This post is part of a short series where I am sharing some behind the scenes info about the making of KING COAL
This is a film that blends vérité scenes with imagined scenes where real people, non-actors, were asked to just go about life in front of the cameras. But the scene itself, in the case of the funeral as pictured above, would not have existed without the framework of the film. Other scenes were purely natural, with us filming live events but with two young girls —dancers with coal family connections that we cast— just being kids in the moment. It was a constant recalibration and humbling experience to dream big, fail massively, and then get back up the next day and try again. This type of filmmaking required everyone on our team to think on their toes about how to best capture the magic of real life and always ask how this might work in our overall narrative.
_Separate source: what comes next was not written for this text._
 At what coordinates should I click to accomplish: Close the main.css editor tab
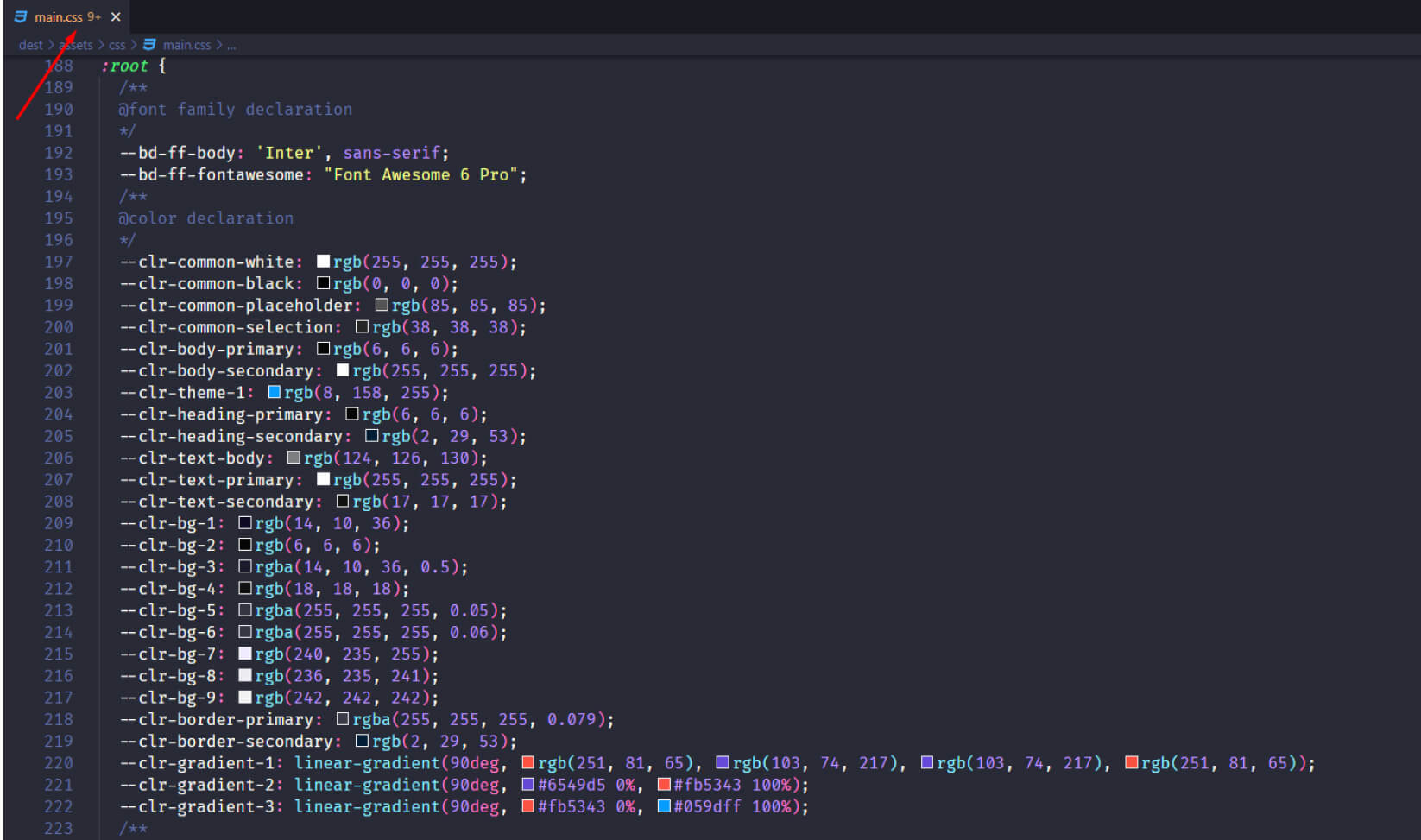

King Coal is whole-heartedly a product of taking creative risks. We filmed this over three years and we were led from shoot to shoot based on reactions and creative impulses of our team and Appalachians we filmed with. Some ideas for shots and scenes came to me as a single image from my imagination, or a memory from childhood that I wanted to recreate. Others were spontaneous ideas that popped into our minds while being immersed in the environments we filmed in. The entire act of filmmaking and creating this film was a call and response between our team and the land and people we were filming. Much credit goes to our small, but mighty, on-the-ground producing team – Diane Becker, Shane Boris, Molly Born, Clara Haizlett, Curren Sheldon, and Elijah Stevens – who took my craziest ideas for scenes like king coal’s funeral, and made them a reality.